Kafka Consumer Rebalancing: Surviving the Storm
Consumer Group Rebalancing is one of the most common causes of latency spikes in Kafka-based systems. During a rebalance, consumers stop processing messages to redistribute partition ownership, leading to a "stop-the-world" effect.
1. Why do Rebalances happen?
- New Consumer Joins: Scaling out your processing layer.
- Consumer Leaves/Crashes: Scaling in or a failure event.
- Partition Change: Adding more partitions to a topic.
- Network Flaps: A consumer's heartbeat fails to reach the broker.
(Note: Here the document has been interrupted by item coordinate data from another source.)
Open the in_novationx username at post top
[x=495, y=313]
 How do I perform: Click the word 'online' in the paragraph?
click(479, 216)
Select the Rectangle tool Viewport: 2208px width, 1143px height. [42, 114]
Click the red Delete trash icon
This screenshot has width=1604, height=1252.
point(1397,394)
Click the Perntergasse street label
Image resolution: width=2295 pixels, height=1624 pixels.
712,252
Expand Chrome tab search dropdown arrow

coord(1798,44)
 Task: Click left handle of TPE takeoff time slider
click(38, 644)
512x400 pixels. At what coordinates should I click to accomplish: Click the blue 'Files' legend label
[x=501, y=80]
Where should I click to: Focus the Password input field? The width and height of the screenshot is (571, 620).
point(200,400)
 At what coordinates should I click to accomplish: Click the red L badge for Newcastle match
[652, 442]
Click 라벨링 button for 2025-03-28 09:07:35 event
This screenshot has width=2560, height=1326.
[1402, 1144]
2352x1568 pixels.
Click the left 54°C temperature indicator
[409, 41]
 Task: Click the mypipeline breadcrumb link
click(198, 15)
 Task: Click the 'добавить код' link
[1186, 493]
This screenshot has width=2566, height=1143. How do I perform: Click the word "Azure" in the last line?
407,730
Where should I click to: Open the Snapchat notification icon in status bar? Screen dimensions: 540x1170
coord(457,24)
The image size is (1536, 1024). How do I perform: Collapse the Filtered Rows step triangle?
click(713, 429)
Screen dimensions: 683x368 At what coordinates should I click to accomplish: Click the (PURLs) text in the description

2. The Cost of Rebalancing
Traditionally, Kafka used the Eager Rebalance protocol. All consumers would revoke their partitions, wait for the Group Coordinator to assign new ones, and then resume. This results in:
- Zero Throughput: No messages are processed for seconds (or minutes).
- Lag Build-up: Downstream systems fall behind.
3. Cooperative Sticky Partitioning (Kafka 2.4+)
The modern solution is the Incremental Cooperative Rebalancing protocol.
- The Concept: Instead of revoking all partitions, consumers only revoke the specific partitions that need to be moved.
- Benefit: Most consumers continue processing uninterrupted. This transforms a massive "stop-the-world" event into a series of minor, localized shifts.
4. Tuning for Stability
To prevent unnecessary rebalances caused by transient network issues:
- heartbeat.interval.ms: Set this to 1/3 of the session timeout.
- session.timeout.ms: The time the broker waits for a heartbeat before declaring a consumer dead (default 10-45s).
- max.poll.interval.ms: The time allowed between calls to
poll(). If your processing logic is slow, increase this to prevent being kicked out of the group.
5. Static Group Membership (Kafka 2.3+)
By assigning a group.instance.id, you can make a consumer "static." If a static consumer restarts within its session timeout, it is allowed to rejoin the group without triggering a rebalance. This is a game-changer for rolling updates in Kubernetes.
Summary
Rebalances are inevitable, but their impact can be minimized. By upgrading to Cooperative Sticky Partitioning and leveraging Static Group Membership, you can maintain high throughput and low lag even during cluster maintenance and scaling events.